The annotations for this run are also attached under annotations.csv. I’ll break down the results of my annotations for you:

In total 16 of 22 books (72%) could realistically be found by a book search. This is a great start for any OCR pipeline. In our test example, an unrelated labelled object was present (the mug), as well as some books with very small fonts.

With higher quality pictures the OCR quality should be expected to increase. I have also not experimented with any of the advanced methods, hyperparameters or newer models, which I expect to increase this number further.
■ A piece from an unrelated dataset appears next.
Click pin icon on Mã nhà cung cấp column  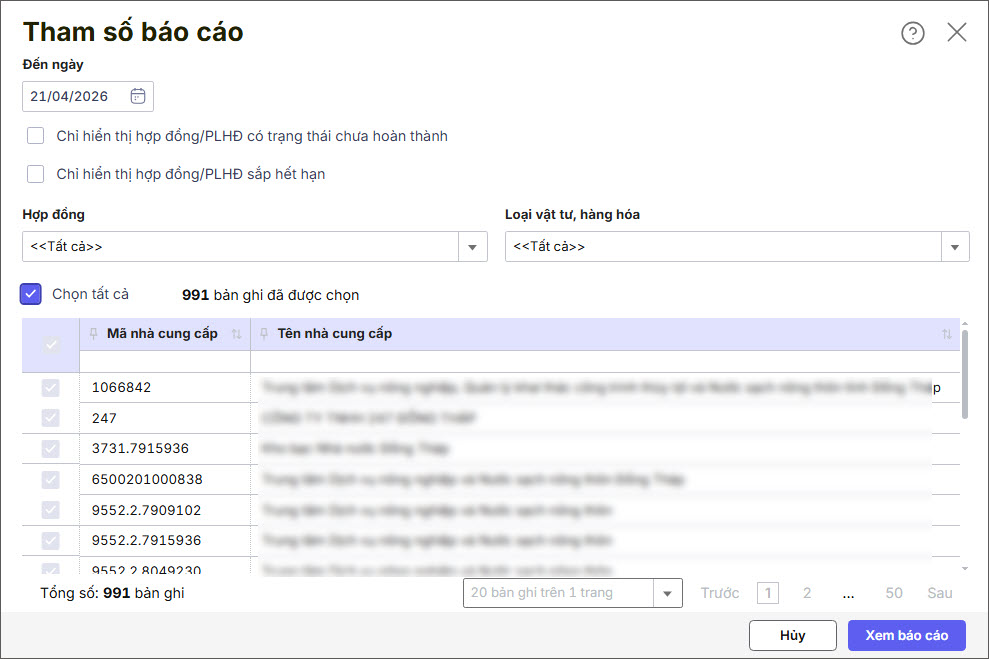[x=94, y=334]
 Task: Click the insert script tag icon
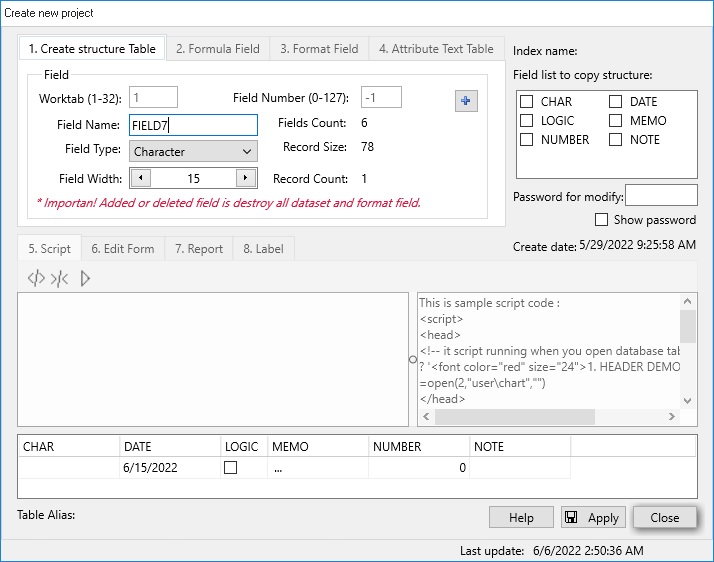tap(36, 279)
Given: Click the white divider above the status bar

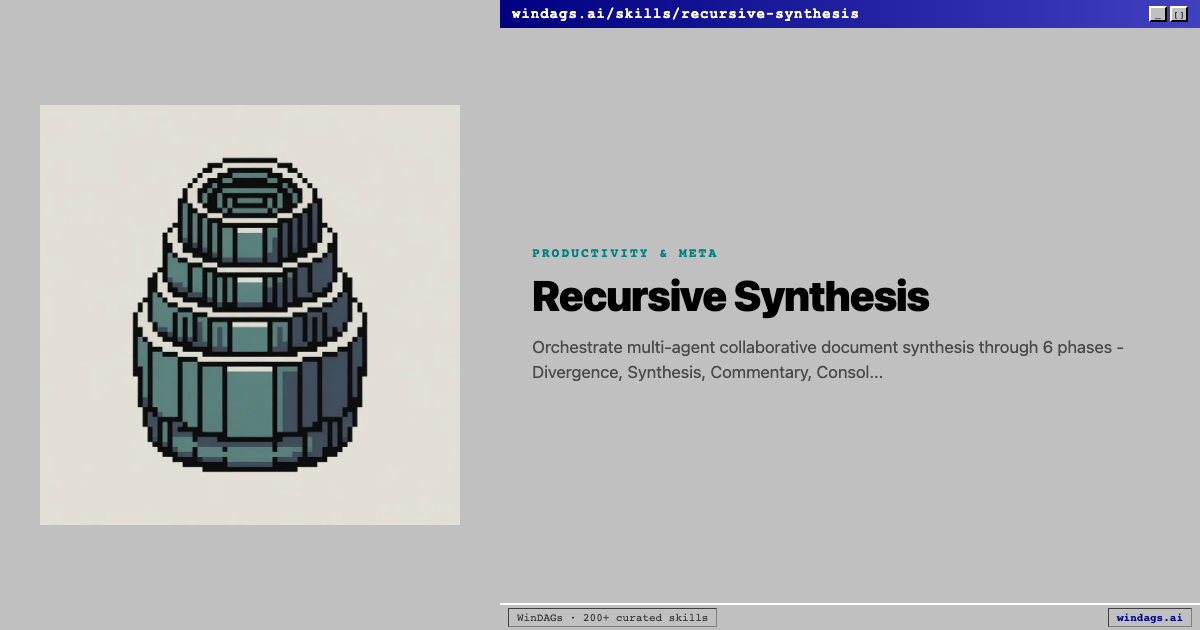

Using Google AI studio also lets us create code to run this pipeline via Python. I adjusted the generated code to include the image alongside the prompt:

# pip install google-genai

import os
from google import genai
from google.genai import types

def generate(image_path):
    client = genai.Client(
        api_key=os.environ.get("GEMINI_API_KEY"),
    )

    # 1. Read the image file as bytes
    with open(image_path, "rb") as f:
        image_bytes = f.read()

    model = "gemini-flash-lite-latest"
    
    contents = [
        types.Content(
            role="user",
            parts=[
                # 2. Add the image part using from_bytes
                types.Part.from_bytes(
                    data=image_bytes,
                    mime_type="image/jpeg" # Change to image/png if using a PNG
                ),
                # 3. Add the text prompt part
                types.Part.from_text(text="""Please extract the titles of books found in this image. Specify the language in three letter code MARC21 format. Additionally list all the authors found on the image for every book"""),
            ],
        ),
    ]

    generate_content_config = types.GenerateContentConfig(
        response_mime_type="application/json",
        response_schema=genai.types.Schema(
            type = genai.types.Type.OBJECT,
            required = ["books"],
            properties = {
                "books": genai.types.Schema(
                    type = genai.types.Type.ARRAY,
                    items = genai.types.Schema(
                        type = genai.types.Type.OBJECT,
                        required = ["title", "language"],
                        properties = {
                            "title": genai.types.Schema(
                                type = genai.types.Type.STRING,
                            ),
                            "language": genai.types.Schema(
                                type = genai.types.Type.STRING,
                            ),
                            "authors": genai.types.Schema(
                                type = genai.types.Type.ARRAY,
                                items = genai.types.Schema(
                                    type = genai.types.Type.STRING,
                                ),
                            ),
                        },
                    ),
                ),
            },
        ),
    )

    for chunk in client.models.generate_content_stream(
        model=model,
        contents=contents,
        config=generate_content_config,
    ):
        print(chunk.text, end="")

if __name__ == "__main__":
    generate("example_bookshelf.png")

To run this, one needs to:

  1. pip install google-genai
  2. Create a Gemini API key
  3. Load the key into your env via export GEMINI_API_KEY=yourkey
  4. python3 annotate.py

And voila, you have a working OCR pipeline to annotate bookshelves.

Of course, to make this a full product one needs to integrate a book search API etc. This guide is intended to walk you through the steps you could use to make an OCR pipeline for your own use case, quickly.